Ich hab’ es getan! Am Samstag habe ich den Kaufvertrag für einen Can-Am Spyder unterschrieben. Nach der Probefahrt war mir eigentlich schon klar, dass ich infiziert bin mit dem Spyder-Virus, und am liebsten sofort mit einem Spyder vom Hof der Firma Sacksteder gefahren wäre.

Das war leider unmöglich, denn in Europa ist ausser den Vorführern bei den Händlern kein Spyder unterwegs. Die Auslieferungen an die Endkunden sollen aber angeblich noch in diesem Monat starten. Leider geht diese erste Auslieferung an mir vorbei. Meine Wartezeit wird voraussichtlich 8 Wochen betragen. Beim Sturm am Samstag machte mir das nichts aus. Heute sieht das aber schon wieder anders aus. Jetzt hätte ich den Spyder am liebsten vor der Tür stehen.

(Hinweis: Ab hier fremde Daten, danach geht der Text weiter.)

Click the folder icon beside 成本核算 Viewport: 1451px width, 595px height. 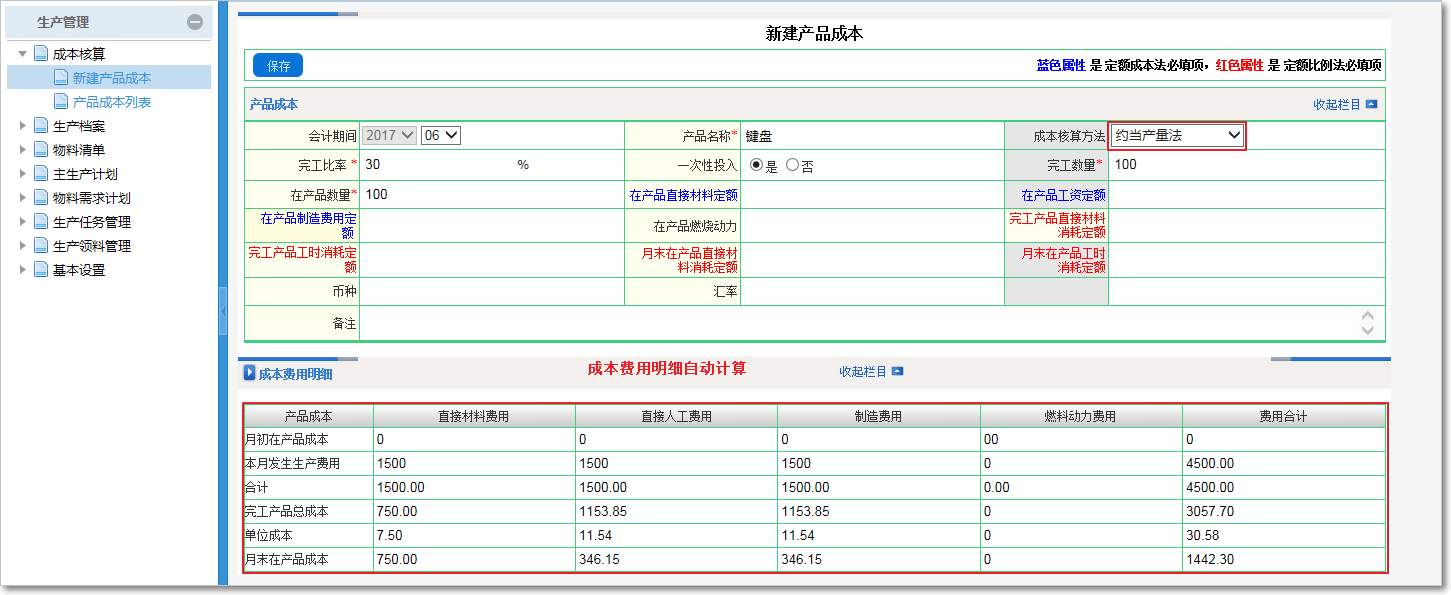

Ich bin mal gespannt, wie reibungslos die Überführung und Anmeldung in Luxemburg vonstatten gehen wird. Vermutlich wird mit Zoll und Anmeldung wieder ein halber Tag draufgehen.

Gekauft habe ich den Spyder übrigens bei der Firma Sacksteder in Saarlouis-Fraulautern. Ich hatte bereits bei meinen beiden vorherigen Besuchen einen sehr guten Eindruck von der Firma und ihrem sehr engagierten Geschäftsführer Thomas Sacksteder gewonnen. Dieser setzte sich am Samstag fort.

Jetzt heißt es für mich die Tage zählen, bis der Spyder endlich geliefert wird, und natürlich auch auf besseres Wetter zu hoffen.